The disciples, like many people in Jewish culture, did not value children as much as adults because their needs were just not as important. But children were Jesus’ first priority. In fact, he says children are in the best posture to receive his kingdom, and unless we grasp that we are all like them—vulnerable and helpless, spiritually speaking—we’ll never truly reach out for the kingdom of God (Matthew 18:3). When we do, we’ll have a special place in our hearts for the vulnerable and helpless.
There is no group more helpless and vulnerable today than children in the womb.
This year marks 48 years since the Supreme Court declared abortion to be a fundamental right. Abortion was the leading cause of death worldwide in 2018, with 42 million victims. Last year an estimated 900,000 babies in the U.S. were electively aborted, which is more than the total American casualties in the two World Wars and the Vietnam War combined. In the U.S., 90 percent of preborn humans diagnosed with Down syndrome are terminated.
Pastor Thabiti Anyabwile says, “It’s staggeringly clear that the largest scale injustice—the most morally outrageous thing happening in our society today—is the killing of children in the womb.”

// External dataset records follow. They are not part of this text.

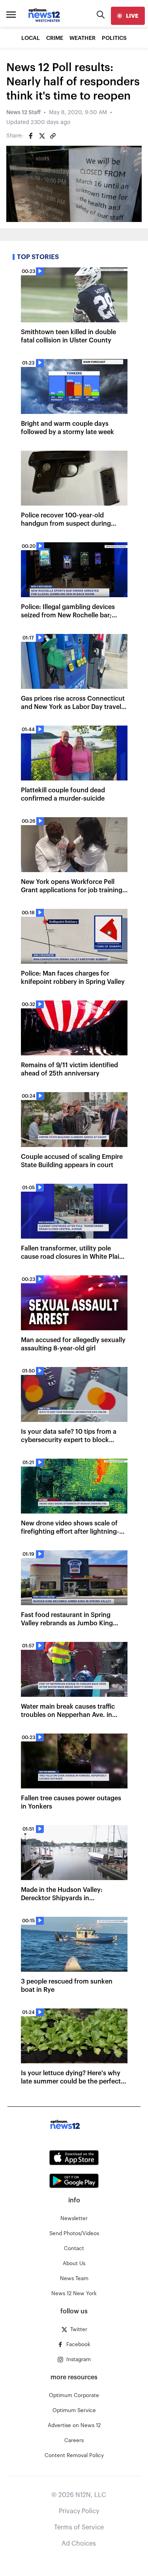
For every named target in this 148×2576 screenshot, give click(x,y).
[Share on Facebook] (31, 136)
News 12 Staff (23, 112)
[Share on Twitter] (42, 136)
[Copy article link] (53, 136)
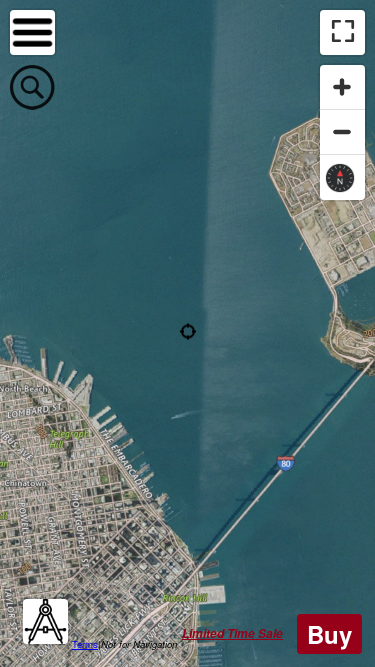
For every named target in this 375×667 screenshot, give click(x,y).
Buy (329, 634)
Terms (85, 644)
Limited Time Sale (232, 633)
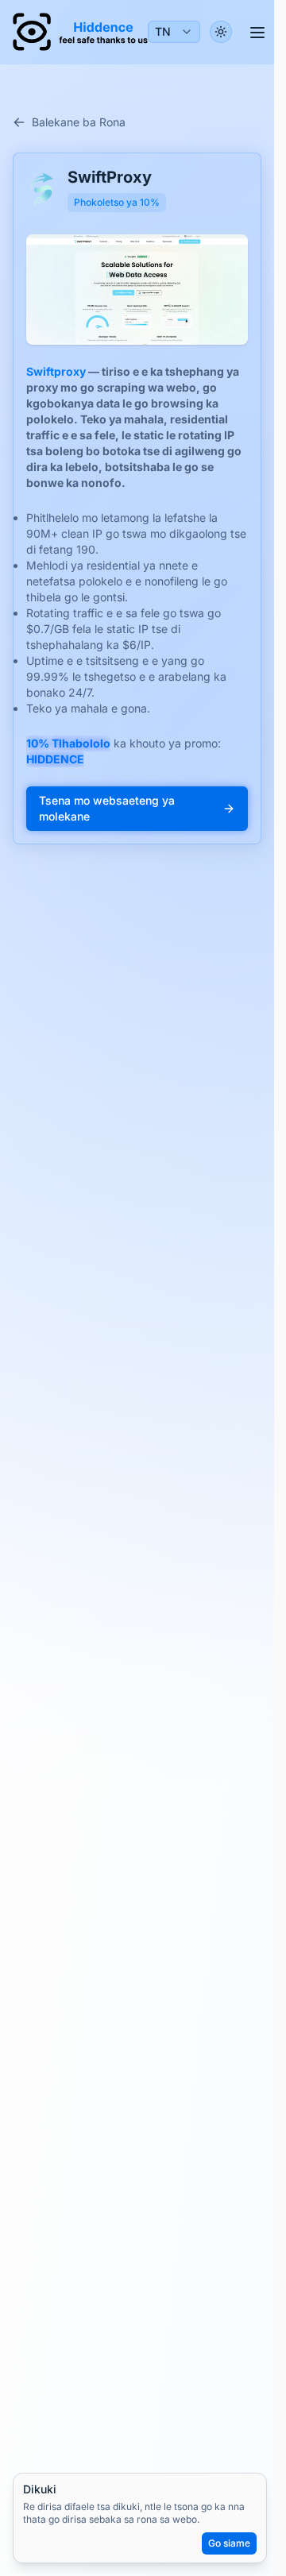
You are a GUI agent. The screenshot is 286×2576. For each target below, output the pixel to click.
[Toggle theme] (221, 32)
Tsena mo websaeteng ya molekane (107, 808)
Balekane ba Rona (79, 122)
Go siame (229, 2543)
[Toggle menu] (257, 31)
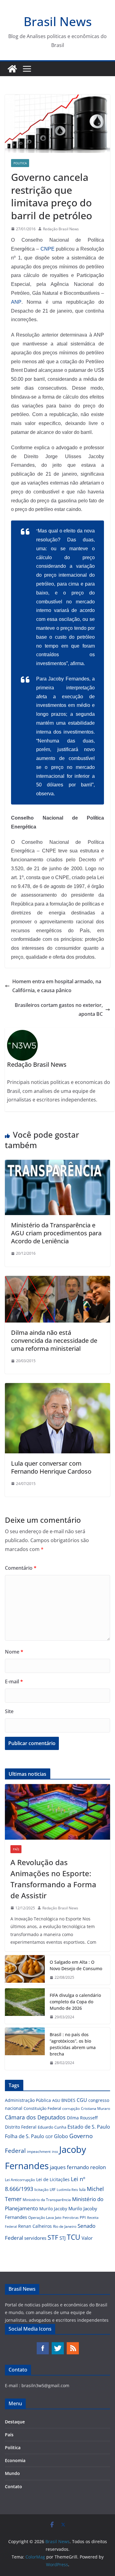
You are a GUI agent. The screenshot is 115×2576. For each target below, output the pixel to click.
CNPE (47, 248)
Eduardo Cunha (52, 2127)
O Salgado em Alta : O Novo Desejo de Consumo (76, 1965)
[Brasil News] (12, 68)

If you want to defend the vulnerable and fight systemic injustice, there are few places where dire urgency meets such moral clarity and clear opportunity as with the cause of the protection of children in the womb.
But, you may often hear people say …
1. “It’s a lot more complex than that. The baby is a part of a woman’s body, and we need to respect her right to privacy and sovereignty over her body.”
The right to privacy over our bodies is precious. But while the baby is intimately attached to the mother’s body for a period of time, it’s not part of her body. Christian philosopher Thaddeus Williams says in Confronting Injustice Without Compromising Truth (from which I borrow many ideas here): “From the moment of conception, that baby has its own DNA—its own unique genetic code, a unique heart, circulatory system, brain, and more. If you’re saying it is a part of her body, does that mean she herself has two brains, two hearts, and four arms and legs?” No; the baby is a separate person, even as it is intimately attached to its mother’s body.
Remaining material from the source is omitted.